Marshall County Board of Education v. State Tenure Commission

The construction by the majority of this court of Title 52, Section 352 results in total inconsistency. The opinion first states that Mr. Baugh, regardless of designated title, was in fact principal of Albertsville High School from the date he was hired in the summer of 1964. I agree! The next statement is that he thereafter, to wit, the beginning of the school year 1968, attained tenure within the meaning of Title 52, Section 352.

The inconsistency follows. — Though Baugh was principal throughout his employment and attained tenure after three years, such tenure status was not that of *Page 424 principal. The tenure status attained was that of instructor or teacher, a position never held by Baugh. Though he attained the tenure status of teacher or instructor by serving as principal, he may never attain tenure as principal because he was not first a teacher or instructor and attained tenure as such teacher or instructor.

It is correctly stated by the majority that the 1951 amendment to Title 52, Section 352 recognized that one may attain tenure as a principal under the Teacher Tenure Law. This is contrary to the holding of the Supreme Court in Clark v. Beverly, 257 Ala. 484, 59 So.2d 810. Of course Clark v. Beverly was decided on the words of Section 352 prior to amendment. Though recognizing that tenure as principal is authorized by statute, the majority determines that such authorization is limited to those who have come up through the ranks of the particular school system. One originally hired as principal by a particular system may never attain tenure as a principal in that system though he serves in such position until he retires.

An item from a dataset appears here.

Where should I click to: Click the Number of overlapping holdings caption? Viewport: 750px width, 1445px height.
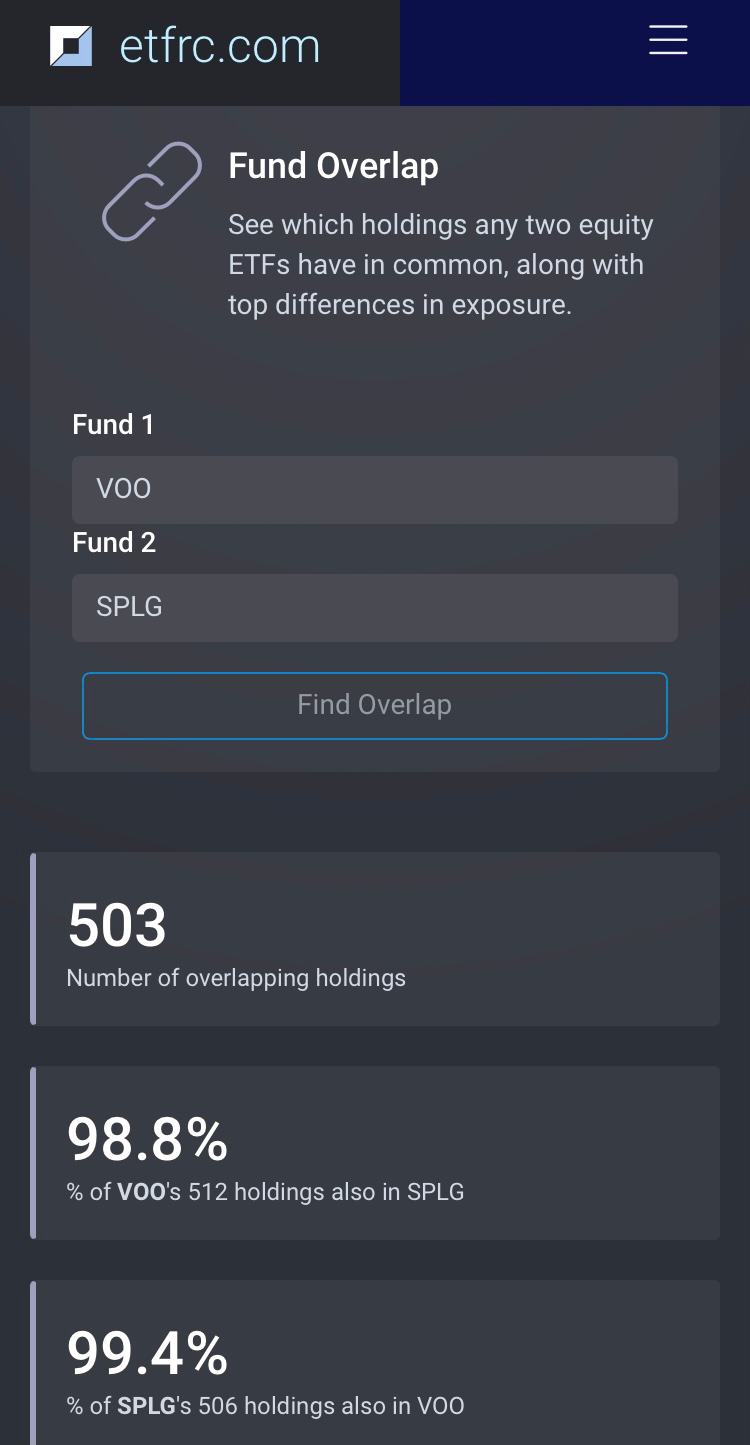tap(236, 978)
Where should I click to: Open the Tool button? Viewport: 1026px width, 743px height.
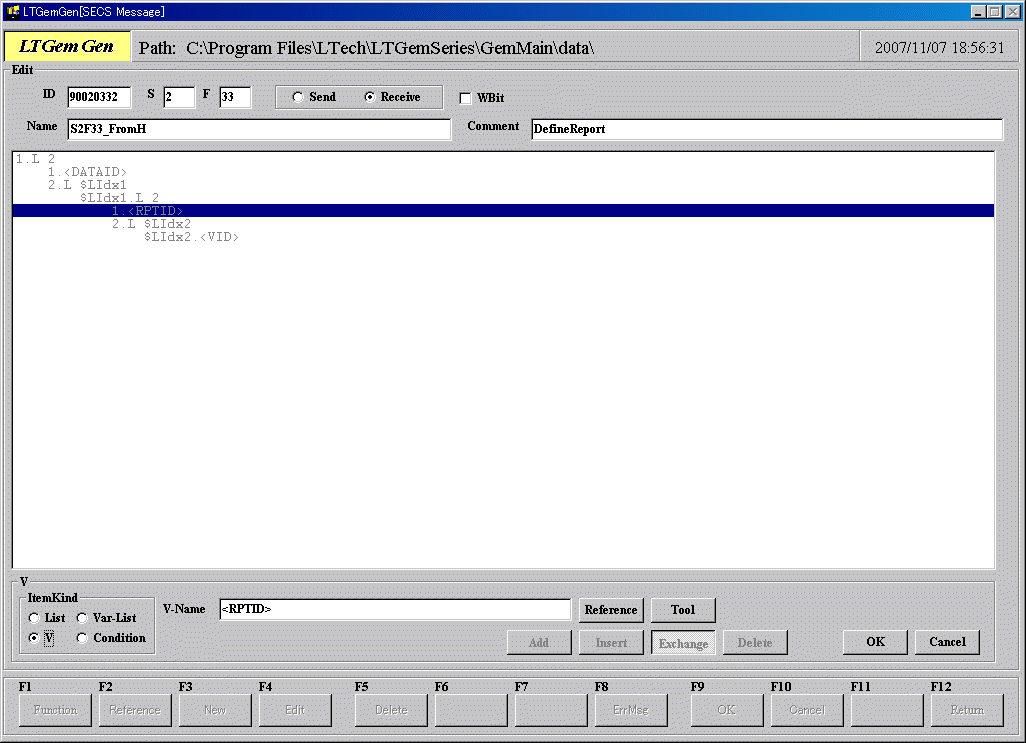683,610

After three years he does attain tenure as teacher, but never as principal.

On the other hand, one who first attains tenure as a teacher in that system does attain tenure as principal after serving three years as principal in the system. One may have served in other systems as teacher, instructor or principal for many years, but if he is hired as principal in another system he can never attain tenure status as a principal.

Such construction of Section 352 is contrary to reason and can only result in utter chaos in the various systems of the state. It will make it difficult if not impossible for one system to hire qualified and desired principals from another system or another state, as was the case with Baugh. No one is likely to accept a position that is totally unprotected by the tenure law of the state.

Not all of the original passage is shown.